The Host Emulator has several features that are useful for integration and testing. A free-flight mode allows for fixed-wing and rotorcraft flight, movement along entity axes and free rotation using a joystick or a joystick-like widget. Scripting and record/playback features support regression testing, demonstrations and other tasks needing exact reproduction of certain sequences of events. A packet-level snoop feature allows the user to examine the contents of CIGI messages, image generator response times and latencies.

A Heartbeat Monitor Window shows a graphical timing history of the Image Generator's data frame rate. Other features include explicit packet creation, animation control, missile flyouts and a situation display window (Host Emulator 3.x only).

=== Multi-Purpose Viewer ===

The Multi-Purpose Viewer (MPV) provides the basic functionality expected of an Image Generator, such as loading and displaying a terrain database, displaying entities and so forth. The Multi-Purpose Viewer can be used as a surrogate to manipulate the interface when a real Image Generator is not available. The MPV is capable of operating with both the Windows and Linux operating systems.

=== CIGI Class Library ===

The CCL is an object-oriented software interface that automatically handles message composition and decomposition (i.e. packing, unpacking and byte swapping to the ICD specification) on both the Host and Image Generator sides of the interface. The CCL interprets Host or Image Generator messages based on compile time parameters. It also performs error handling and translation between different versions of CIGI.

Each packet type has its own class. The individual packet members are accessed through packet class accessors. Outgoing messages are constructed by placing each packet into the outgoing buffer using a streaming operator. Incoming messages are parsed using callback or event-based mechanisms that supply the using program with fully populated packet objects.

=== Current tool suite ===

A set of CIGI development tools are managed and maintained by the SISO CIGI Product Support Group. The latest packages are available on SourceForge.

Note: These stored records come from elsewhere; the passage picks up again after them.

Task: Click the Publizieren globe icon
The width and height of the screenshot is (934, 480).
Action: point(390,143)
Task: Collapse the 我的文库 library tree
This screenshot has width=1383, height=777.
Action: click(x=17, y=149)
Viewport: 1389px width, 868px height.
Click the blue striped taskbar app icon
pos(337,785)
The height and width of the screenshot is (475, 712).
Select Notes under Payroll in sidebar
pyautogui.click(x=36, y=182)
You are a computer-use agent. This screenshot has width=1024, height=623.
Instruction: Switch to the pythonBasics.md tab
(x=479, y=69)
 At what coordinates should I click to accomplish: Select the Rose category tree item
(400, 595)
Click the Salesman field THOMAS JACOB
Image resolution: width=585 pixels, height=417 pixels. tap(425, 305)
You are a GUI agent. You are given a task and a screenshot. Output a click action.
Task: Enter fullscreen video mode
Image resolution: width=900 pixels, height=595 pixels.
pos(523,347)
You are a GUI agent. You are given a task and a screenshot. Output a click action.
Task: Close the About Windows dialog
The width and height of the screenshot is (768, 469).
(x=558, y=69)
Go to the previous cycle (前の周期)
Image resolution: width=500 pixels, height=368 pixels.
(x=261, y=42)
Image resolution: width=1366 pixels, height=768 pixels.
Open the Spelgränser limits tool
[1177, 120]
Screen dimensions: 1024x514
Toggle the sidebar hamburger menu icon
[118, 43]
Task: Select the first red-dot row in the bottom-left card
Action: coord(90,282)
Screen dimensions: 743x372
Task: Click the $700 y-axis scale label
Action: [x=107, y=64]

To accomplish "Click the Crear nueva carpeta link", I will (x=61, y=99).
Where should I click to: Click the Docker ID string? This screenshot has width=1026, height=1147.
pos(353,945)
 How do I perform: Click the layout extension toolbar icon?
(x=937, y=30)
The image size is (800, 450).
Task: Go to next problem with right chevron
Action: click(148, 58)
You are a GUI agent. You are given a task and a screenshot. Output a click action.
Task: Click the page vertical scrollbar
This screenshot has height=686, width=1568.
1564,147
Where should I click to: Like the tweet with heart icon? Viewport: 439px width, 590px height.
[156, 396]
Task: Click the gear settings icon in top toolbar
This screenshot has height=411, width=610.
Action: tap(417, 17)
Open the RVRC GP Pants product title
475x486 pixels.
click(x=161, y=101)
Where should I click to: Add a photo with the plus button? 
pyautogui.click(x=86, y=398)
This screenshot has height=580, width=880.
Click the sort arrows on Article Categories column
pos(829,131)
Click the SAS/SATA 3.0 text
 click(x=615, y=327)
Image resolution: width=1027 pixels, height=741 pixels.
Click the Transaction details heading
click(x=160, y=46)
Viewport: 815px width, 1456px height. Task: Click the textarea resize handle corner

Comments/Suggestions to the package can be directed to the SISO discussion board at: https://discussions.sisostds.org/index.htm?A0=SAC-PSG-CIGI

=== Wireshark ===
Wireshark is a free and open source packet analyzer. It is used for network troubleshooting, analysis, software and communications protocol development, and education. Wireshark provides a dissector for CIGI packets. As of October 2016, “The CIGI dissector is fully functional for CIGI version 2 and 3. Version 1 is not yet implemented.”

=== Older versions of CIGI ===
A CIGI Interface Control Document (ICD) and development suite is available in open source format. The tools, ICD, and accompanying user documentation can be found and downloaded from the CIGI sourceforge web site.

The SourceForge version of the MPV is limited in its support of CIGI data packets and is intended to grow as needs arise. The MPV uses CIGI 3 as its interface, but the MPV is backward-compatible with earlier CIGI versions through the use of the CCL. The MPV uses the Open Scene Graph library to render a scene. The scene graph is manipulated according to the CIGI commands received from the Host via the CCL. The MPV itself is an application layer that consists of a small kernel leveraging heavily on a plug-in architecture for ease of maintainability and flexibility.

An implementer can implement the interface from scratch, however a full suite of integration tools is available. These tools consist of three elements. The Host Emulator (HE), the Multi-Purpose Viewer (MPV), and the CIGI Class Library (CCL).